Brano.
Per questo ho deciso di viaggiare in bici e di pianificare, nonostante la famiglia, il lavoro, gli impegni, l’Università, un viaggio all’anno. Perché viaggiare è la medicina contro l’ignoranza, la xenofobia, la stupidità, è la cura per lo stress e le giornate vuote, per i problemi. Perché la vita vale la pena di essere presa un colpo di pedale alla volta. Perché viaggiare in bici provoca tanti brividi che ci fanno sentire di essere vivi.
Il primo brivido si prova quando blocchi le date sul calendario e che ti fa vedere, anche se mancano ancora dei mesi, il tuo obiettivo così vicino e vivo. Il secondo arriva quando metti in fila tutta l’attrezzatura, la stendi sul pavimento e decidi cosa portare perché è quello il momento in cui realizzi che sì, stai per partire. Il terzo brivido lo hai al primo colpo di pedale, quando nella tua testa dici che ormai è fatta, tocca andare, quando dai la mano al tuo compagno di viaggio, augurandoti che andrà tutto bene. Il quarto brivido lo senti correre lungo la schiena, accompagnato da un sorriso malinconico, quando arrivi e ti giri e vedi tutta la strada che hai percorso, i problemi affrontati.

Dati forniti.
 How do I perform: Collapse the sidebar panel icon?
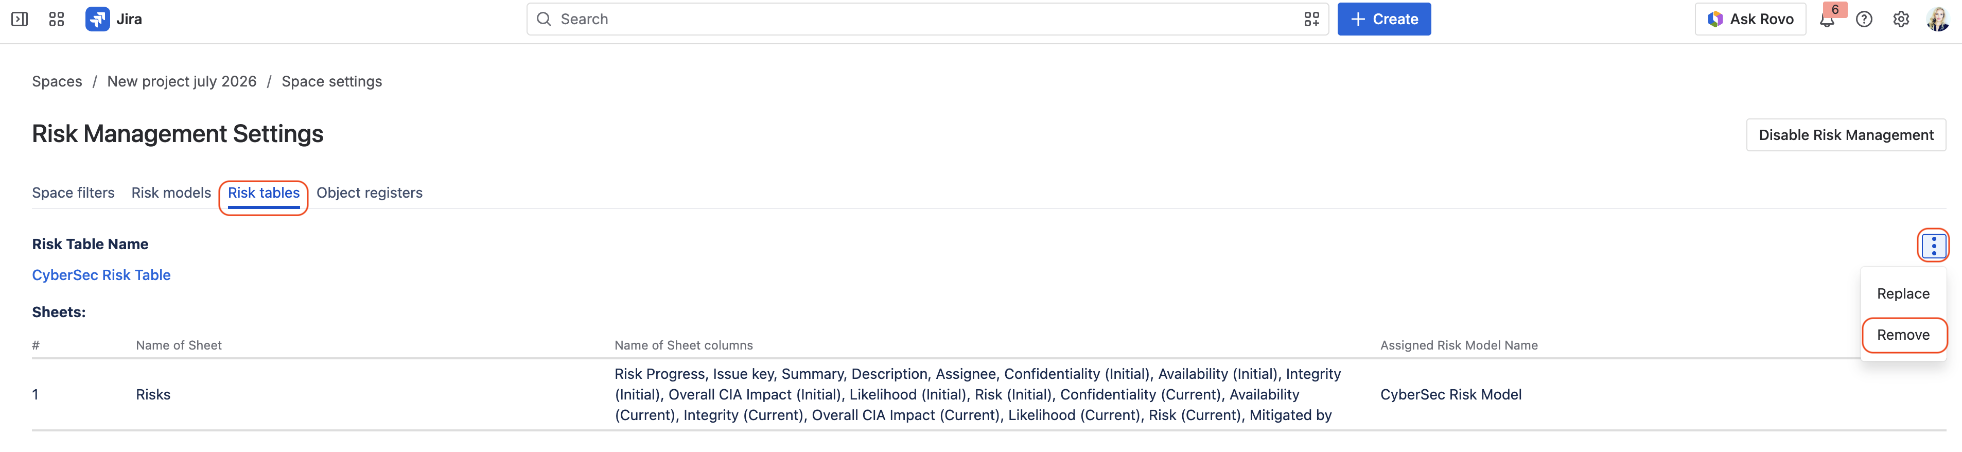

Domande di studio.
1. Secondo il brano sul viaggio in bici, in quale momento si prova il secondo brivido?
2. Riassumi in due frasi il brano sul viaggio in bici.
Il materiale è indipendente dal brano e va considerato a parte.

Risultati dell'esercizio.
1. Quando si mette in fila tutta l'attrezzatura, la si stende sul pavimento e si decide cosa portare.

2. Chi scrive ha deciso di viaggiare in bici e di pianificare un viaggio all'anno, perché viaggiare è una medicina contro l'ignoranza e la xenofobia, cura lo stress e dà brividi che fanno sentire vivi. Il brano descrive quattro di questi brividi: bloccare le date sul calendario, stendere l'attrezzatura sul pavimento, dare il primo colpo di pedale e, all'arrivo, voltarsi a guardare tutta la strada percorsa.